Secondo i dati dell’Ospedale Pediatrico Bambino Gesù, gli unici disponibili, oltre il 5% dei bambini e dei ragazzi con meno di 16 anni rappresenta fratelli o sorelle di pazienti con malattia rara: quasi 450.000, fra bambini e ragazzi, in Italia.

Per contribuire a far conoscere questa condizione dal 2018 l’Osservatorio Malattie Rare (OMaR) porta avanti il Progetto Rare Sibling, che si concentra sui fratelli o sulle sorelle di bambini e adulti affetti da una malattia rara. L’obiettivo del lavoro, reso possibile grazie al contributo incondizionato di Pfizer, è di porre l’attenzione su un componente spesso sottovalutato, il sibling, come elemento indispensabile per migliorare la qualità di vita complessiva all’interno dei nuclei familiari toccati dalle malattie rare. Per conoscere sempre più da vicino chi sono questi ragazzi, viene realizzata un’attività di storytelling dedicata alla raccolta delle esperienze dirette che vengono pubblicate sul portale wwww.raresibling.it Nel corso dei due anni di attività del Progetto è stata anche realizzata un’indagine conoscitiva che ha fatto emergere la realtà nella quale vivono i sibling e i loro genitori e alla quale hanno risposto 83 sibling e 126 genitori.

A partire da giugno 2020 l’Osservatorio ha promosso la formazione di gruppi esperienziali che hanno l’obiettivo di favorire l’aggregazione, il confronto e lo scambio tra rare sibling. Ai gruppi esperienziali, che si svolgono con cadenza mensile sino a ottobre, partecipano un massimo di 20 sibling di diverse età: dai 14 ai 18 anni e dai 19 ai 25 anni. Al termine degli incontri sarà elaborata una pubblicazione con il risultato di questa esperienza che sarà messa a disposizione delle famiglie, delle associazioni di pazienti e di chiunque sia interessato.

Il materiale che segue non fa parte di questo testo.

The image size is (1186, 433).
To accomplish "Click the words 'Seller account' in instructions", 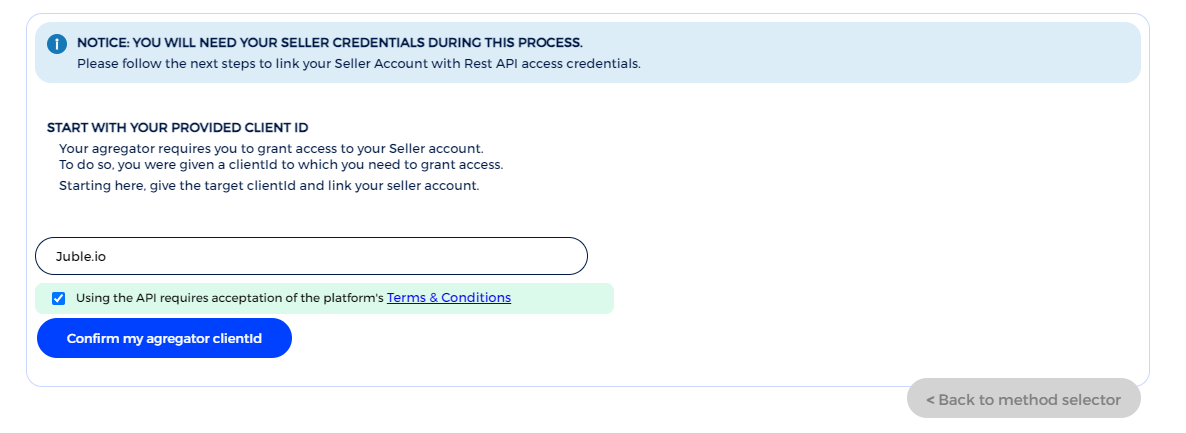I will point(442,148).
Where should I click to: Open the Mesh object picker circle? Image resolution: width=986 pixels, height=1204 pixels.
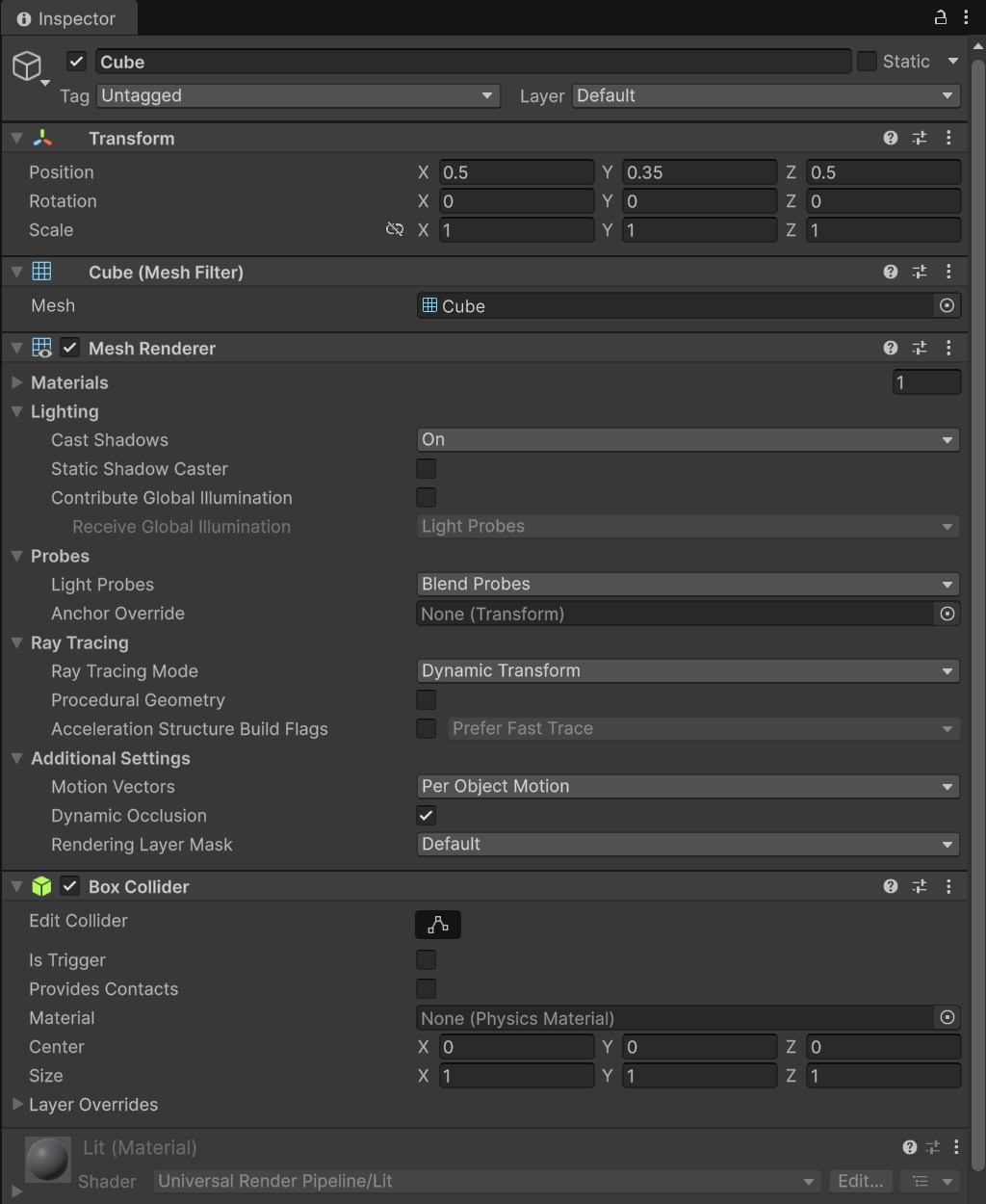pos(947,305)
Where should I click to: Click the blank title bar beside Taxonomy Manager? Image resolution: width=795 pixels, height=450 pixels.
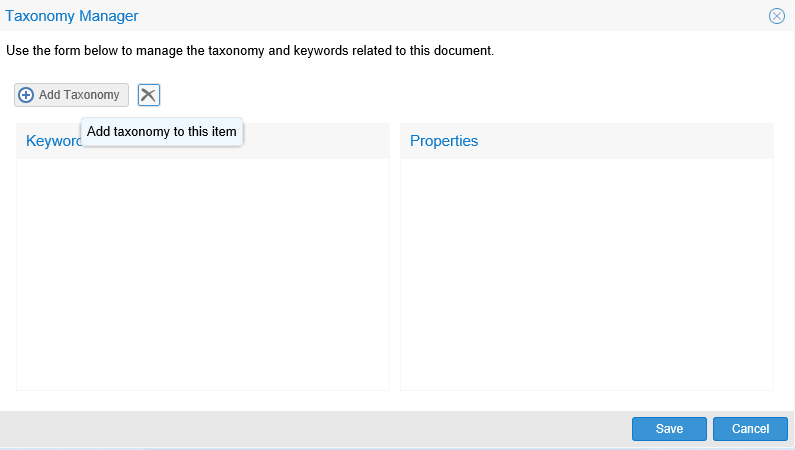[450, 16]
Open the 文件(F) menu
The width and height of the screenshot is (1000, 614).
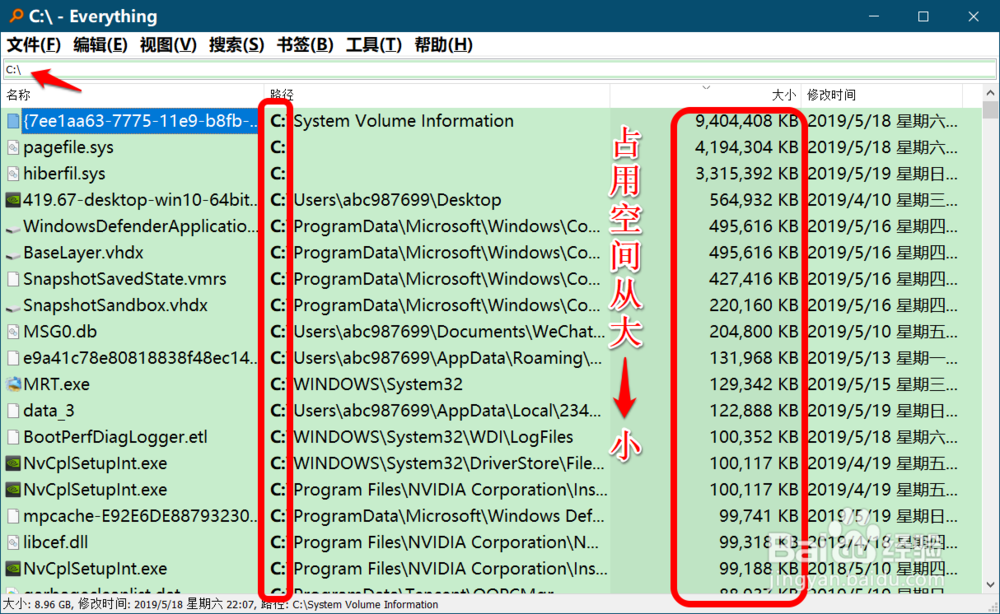(33, 44)
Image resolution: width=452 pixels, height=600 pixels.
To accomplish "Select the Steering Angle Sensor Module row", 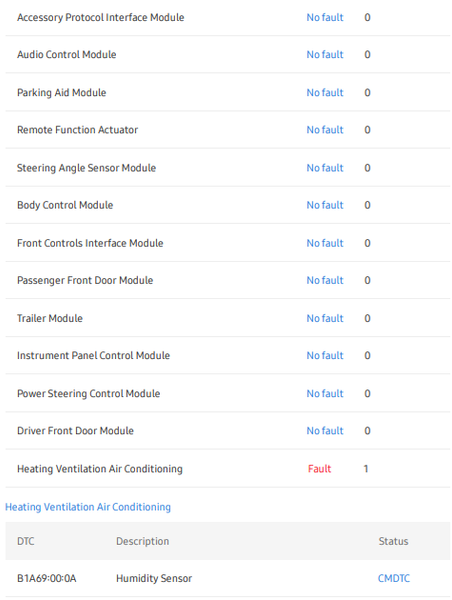I will pyautogui.click(x=228, y=168).
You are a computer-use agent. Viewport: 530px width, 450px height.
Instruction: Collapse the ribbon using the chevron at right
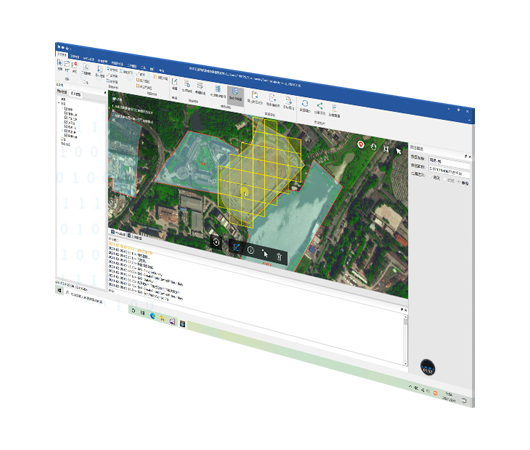[469, 121]
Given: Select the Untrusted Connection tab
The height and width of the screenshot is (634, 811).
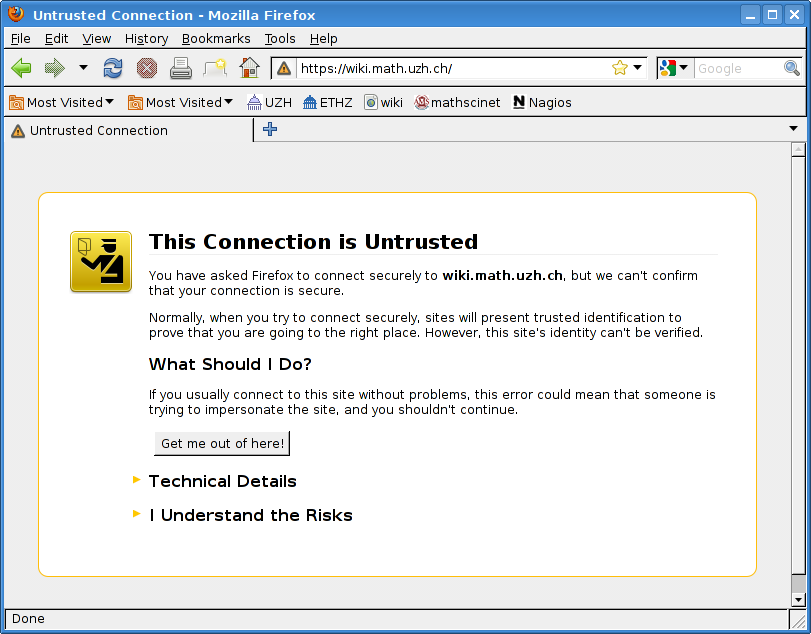Looking at the screenshot, I should 98,130.
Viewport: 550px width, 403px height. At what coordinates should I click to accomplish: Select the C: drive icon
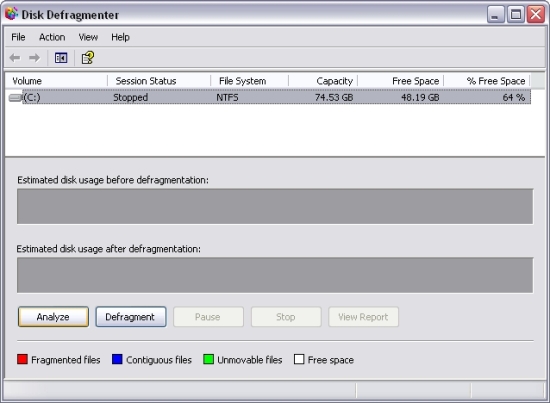pyautogui.click(x=15, y=98)
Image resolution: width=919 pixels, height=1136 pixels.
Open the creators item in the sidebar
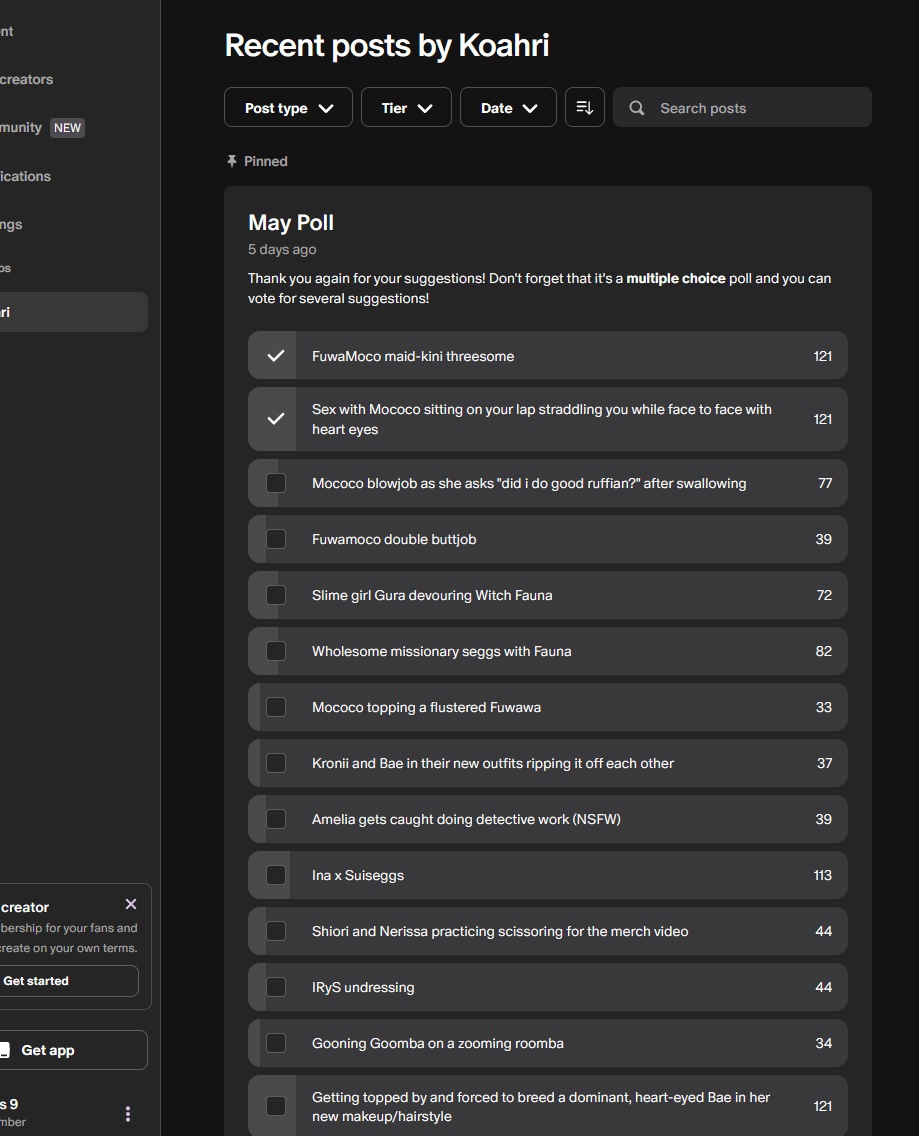[27, 79]
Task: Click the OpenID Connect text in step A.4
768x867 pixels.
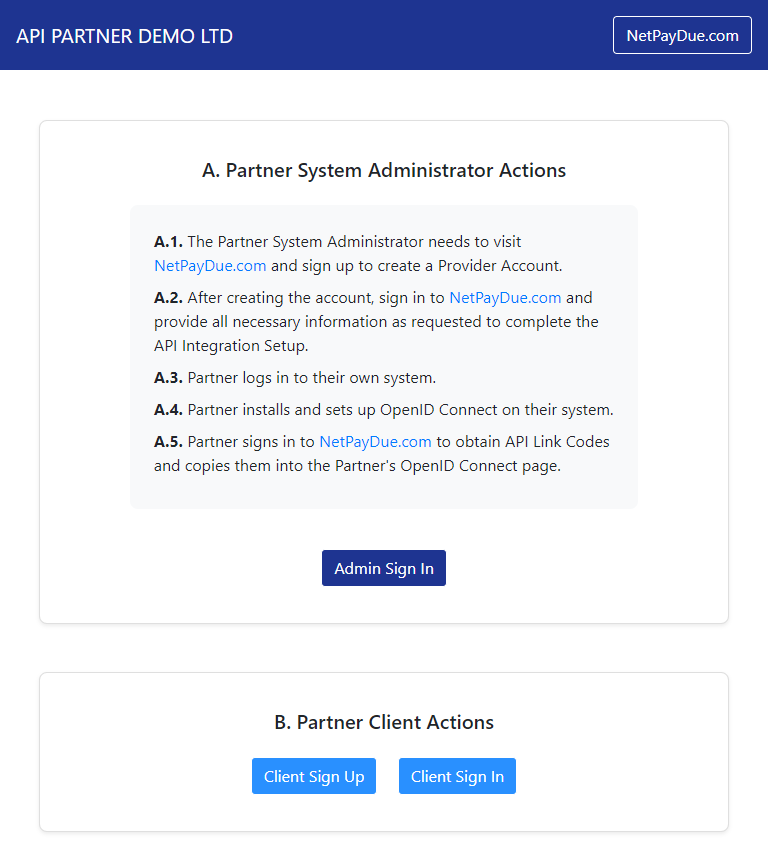Action: [x=440, y=410]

Le attività del Progetto Rare Sibling, che oggi vede l’adesione di 29 Associazioni che operano nelle Malattie Rare, sono realizzate con il supporto specialistico della dottoressa Laura Gentile, Psicologa clinica e Psicoterapeuta, del Comitato scientifico composto da ANFFAS – Associazione Nazionale Famiglie di Persone con Disabilità Intellettiva e/o Relazionale e del Comitato Siblings Onlus.